Hope for peace springs from conservation efforts

JERUSALEM — For Dr. Gerald Sussman, a water shortage a world away in the Middle East, amid tensions between Israelis and Palestinians ever ready to boil over, was never too big a project to tackle.

The head of international programs for the Coral Springs-Parkland Rotary Club and the club’s past president, Sussman saw in Israel’s water crisis not so much a problem as an opportunity. A researcher by training, with a Ph.D. from the University of Michigan, the 83-year-old Coral Springs man is the epitome of Rotary’s can-do optimism and its commitment to working with young people.

His initial idea was to examine how rainwater harvesting could help alleviate water scarcity in Israel and neighboring countries, if done locally by individual communities.

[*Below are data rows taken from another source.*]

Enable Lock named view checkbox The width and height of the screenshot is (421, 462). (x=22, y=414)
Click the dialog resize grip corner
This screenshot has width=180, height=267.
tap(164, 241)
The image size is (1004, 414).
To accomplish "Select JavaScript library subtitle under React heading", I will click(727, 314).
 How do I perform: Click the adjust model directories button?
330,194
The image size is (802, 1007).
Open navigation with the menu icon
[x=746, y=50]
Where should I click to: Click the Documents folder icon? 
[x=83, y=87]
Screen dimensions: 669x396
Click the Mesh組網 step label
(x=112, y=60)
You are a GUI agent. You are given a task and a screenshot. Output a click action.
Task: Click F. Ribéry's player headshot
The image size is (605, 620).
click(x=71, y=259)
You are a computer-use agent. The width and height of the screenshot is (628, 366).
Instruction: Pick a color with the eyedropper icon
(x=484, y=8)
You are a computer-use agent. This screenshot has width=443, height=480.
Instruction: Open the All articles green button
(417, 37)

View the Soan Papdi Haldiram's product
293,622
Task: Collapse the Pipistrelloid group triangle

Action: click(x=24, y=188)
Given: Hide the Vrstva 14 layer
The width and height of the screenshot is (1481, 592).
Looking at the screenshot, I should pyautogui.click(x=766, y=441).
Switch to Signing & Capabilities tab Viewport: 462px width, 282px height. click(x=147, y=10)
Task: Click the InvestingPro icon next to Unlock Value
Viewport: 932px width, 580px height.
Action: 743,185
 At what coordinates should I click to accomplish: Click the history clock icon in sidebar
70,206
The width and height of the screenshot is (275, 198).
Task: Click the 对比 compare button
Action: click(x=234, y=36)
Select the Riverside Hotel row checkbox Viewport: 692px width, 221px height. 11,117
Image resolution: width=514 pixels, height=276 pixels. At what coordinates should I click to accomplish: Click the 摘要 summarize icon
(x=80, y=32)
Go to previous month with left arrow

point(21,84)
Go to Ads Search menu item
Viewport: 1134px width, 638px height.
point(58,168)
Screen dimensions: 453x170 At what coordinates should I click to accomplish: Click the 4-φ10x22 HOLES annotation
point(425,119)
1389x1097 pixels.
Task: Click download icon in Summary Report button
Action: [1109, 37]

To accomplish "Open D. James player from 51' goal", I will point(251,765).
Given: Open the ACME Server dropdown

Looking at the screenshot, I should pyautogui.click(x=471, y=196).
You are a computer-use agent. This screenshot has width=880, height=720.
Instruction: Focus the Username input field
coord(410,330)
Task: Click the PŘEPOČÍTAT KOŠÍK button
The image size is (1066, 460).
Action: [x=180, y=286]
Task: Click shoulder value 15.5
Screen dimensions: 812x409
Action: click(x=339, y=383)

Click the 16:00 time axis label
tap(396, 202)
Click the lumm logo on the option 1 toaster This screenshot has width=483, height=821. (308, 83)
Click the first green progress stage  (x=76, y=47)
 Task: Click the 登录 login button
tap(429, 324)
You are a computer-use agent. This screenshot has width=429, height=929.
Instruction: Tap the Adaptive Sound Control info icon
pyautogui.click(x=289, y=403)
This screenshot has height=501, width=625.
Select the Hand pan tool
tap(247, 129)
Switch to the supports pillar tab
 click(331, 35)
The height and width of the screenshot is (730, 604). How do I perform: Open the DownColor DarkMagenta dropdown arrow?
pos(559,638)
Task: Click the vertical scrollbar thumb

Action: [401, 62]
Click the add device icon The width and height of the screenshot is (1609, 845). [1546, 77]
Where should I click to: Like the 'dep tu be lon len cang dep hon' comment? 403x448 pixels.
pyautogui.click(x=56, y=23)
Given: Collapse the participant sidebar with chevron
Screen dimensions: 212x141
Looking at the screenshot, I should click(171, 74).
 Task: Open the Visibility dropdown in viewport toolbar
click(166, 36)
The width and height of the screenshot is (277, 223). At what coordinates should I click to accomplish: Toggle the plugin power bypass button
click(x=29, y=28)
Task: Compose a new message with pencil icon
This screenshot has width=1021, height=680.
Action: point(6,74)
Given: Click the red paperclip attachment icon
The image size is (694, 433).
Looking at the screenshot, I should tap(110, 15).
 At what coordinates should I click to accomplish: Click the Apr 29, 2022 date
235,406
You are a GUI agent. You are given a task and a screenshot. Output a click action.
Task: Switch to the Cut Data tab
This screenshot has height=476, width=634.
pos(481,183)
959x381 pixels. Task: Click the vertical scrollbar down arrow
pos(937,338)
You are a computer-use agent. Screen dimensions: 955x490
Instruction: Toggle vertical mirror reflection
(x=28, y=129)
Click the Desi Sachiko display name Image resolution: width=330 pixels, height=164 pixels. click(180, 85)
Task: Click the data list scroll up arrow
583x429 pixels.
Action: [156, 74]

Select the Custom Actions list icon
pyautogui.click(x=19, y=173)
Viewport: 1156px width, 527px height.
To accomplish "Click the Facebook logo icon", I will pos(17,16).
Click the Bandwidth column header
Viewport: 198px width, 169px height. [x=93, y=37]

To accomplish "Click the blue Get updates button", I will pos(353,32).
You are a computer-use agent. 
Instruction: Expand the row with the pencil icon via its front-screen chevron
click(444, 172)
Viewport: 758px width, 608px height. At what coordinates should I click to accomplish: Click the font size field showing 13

By partnering with the Rotary Club of Lod, a small city southeast of Tel Aviv, a small cross-cultural group began to teach students at the school there how to conserve water through harvesting.

“In a short time, the rainwater harvesting was supplying all of their water needs, from kitchens to toilets, and so much more,” Sussman said. “But Israel only has a few months of rainwater during the year, and water that is harvested is unusable after about two weeks. So, we quickly realized that this method wasn’t sustainable.”

Still, Rotary International had the project on its radar. The community service organization, which has an estimated 33,000 chapters and 1.2 million members worldwide, saw what was then called Rainwater Harvest as a prototype for the projects it now funds through its global water initiative.

Rotarians in Israel, in the meantime, introduced Sussman to Dr. Amnon Shefi, founder and director of Hi-Teach, which develops educational programs focused on engineering and technology. In Sussman’s project, Shefi saw a bridge — one that could bring together different middle- and high-school student populations in Israel.

While some integrated schools exist in Israel, most are separated by religion or ethnicity, whether Jewish, Muslim, Christian, or Druze.

And thus, in 2011, Rotary’s Hands Across Waters project was born. The project brings together students from different schools to work on science projects relating to water conservation. Through inter-school collaboration and joint field trips, students not only become more educated in the science behind global water conservation technologies, but also learn more about each other.

Every year, students choose a research project on an area of water conservation and sanitation. Some groups find ways to address the water leakage problems, while others research the role of robotics in conservation or study the structure of antique wells. The students visit each other’s schools and take trips together, including to the Water Technology and Environmental Control Conference in Tel Aviv.

Sussman is passionate about Israel. He also wishes to see a peaceful Middle East. With the growth and development of Hands Across Waters, Sussman and members of the local Rotary chapter are helping to lead what he sees as a “building block for peace.”

Sussman believes the key to overcoming hate is generating peace from the bottom up.

“It’s been over 70 years, and the politicians haven’t achieved much,” he said in a recent interview, referring to the long-standing conflict in the region since Israel declared independence. “If we’re going to get along, it’s got to start in the schools.”

And indeed, the project has been extremely successful. Hands Across Waters has received two global grants from Rotary International and a commendation as one of its 20 notable projects. While the program hoped to reach 50 schools by its third phase of funding, it has already reached 54 during its second!

Hands Across Waters is now seeking funding for a School Twinning Program, which would pair up schools around the world to raise awareness about water conservation. Each school would research the status of water supply and sanitation in their part of the world, then share their findings with each other and learn about technologies being used to save water worldwide, many of which were developed in Israel.

Sussman says he hopes to see the students who participate in this project continuing on to college, including at places like Ben Gurion University in central Israel and the Technion, Israel’s Institute of Technology in Haifa. On a larger scale, he hopes this project can be a model for other countries experiencing ethnic violence. “This is a special program that’s having great significance in Israel and could have greater significance in the Middle East and worldwide.”